You’d think that Gearbox and the three other developers involved with DNF (original company 3D Realms, Triptych Games and Piranha Games) would’ve had enough time to iron out its problems, but sadly, there are a number of big ones. The game suffers from occasional frame rate stutters when moving from one environment to another. Each weapon has a differently shaped target reticule, but all of them are practically invisible since they blend in with the backgrounds, making combat a literal hit-or-miss affair. The controller is sluggish when it comes to aiming, which makes the reticule problem all the more acute. I would’ve expected that a legendary badass such as Duke Nukem would be able to absorb more punishment than he does; enemies one-shot-killed me on numerous occasions during my journey through the single-player campaign, and cover can be scarce in certain sections. The story is more of an afterthought than a significant part of the game; the script only really exists to give Duke something rude or sexist to say. But my biggest gripe by far with DNF is the abominably long load times. You have to wait 30 seconds for the game to reload every time you die, and you die quite a bit unless you have ungodly reflexes and an excellent touch with the analog sticks. I estimate this problem added at least a half hour to my playing time, which is totally unacceptable for a modern game, even one with the retro sensibilities that DNF has.

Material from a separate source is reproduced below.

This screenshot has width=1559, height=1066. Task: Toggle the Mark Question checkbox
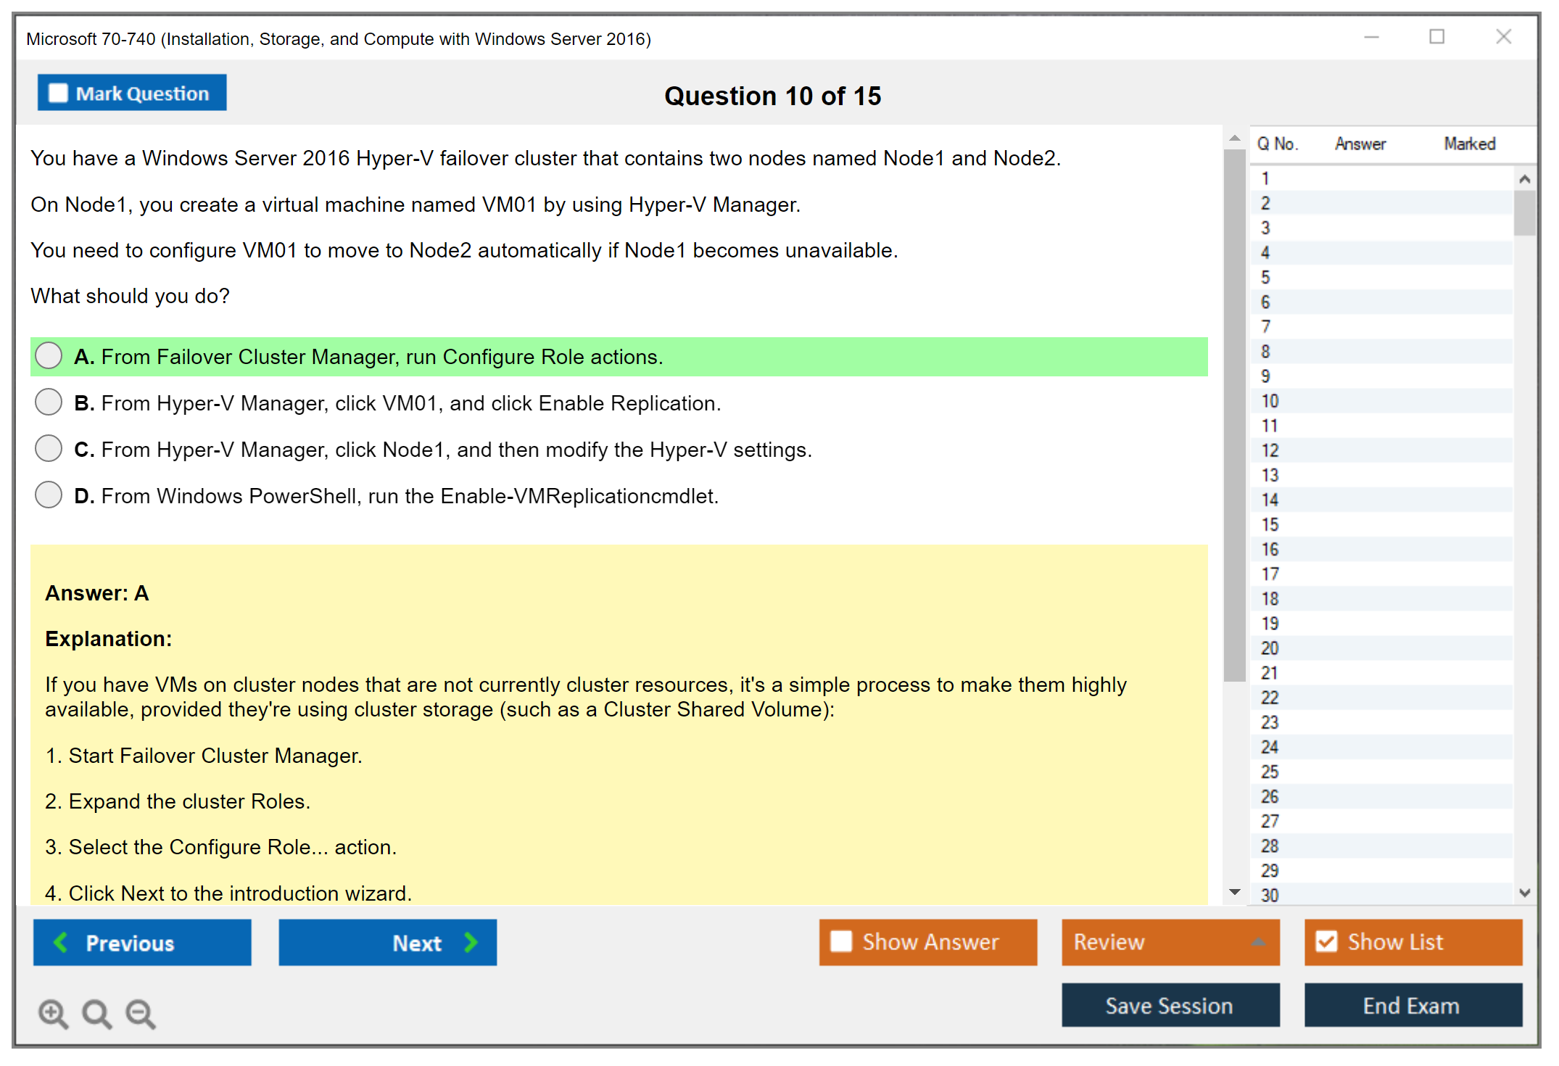click(58, 93)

You might notice that I don’t list Duke Nukem Forever‘s brazen lack of morals or political correctness as a fault. This is because I wasn’t offended by any of it. If you know anything at all about Duke’s previous adventures, you have to expect a certain amount of objectionable material; it’s par for Duke’s course. Besides, there’s more than enough wrong with this game to push all of that to the back burner. I liked the variety in the mission designs, and Duke’s one-liners never cease to raise a chuckle or two with me, but the graphics glitches and criminally long load times ruin what is at times an entertaining shooter. But I suggest that you play it despite its flaws, if only for the chance to be part of gaming history—you can look other gamers in the eye and truthfully say that you played Duke Nukem Forever. After 15 years, that has to be worth something, right?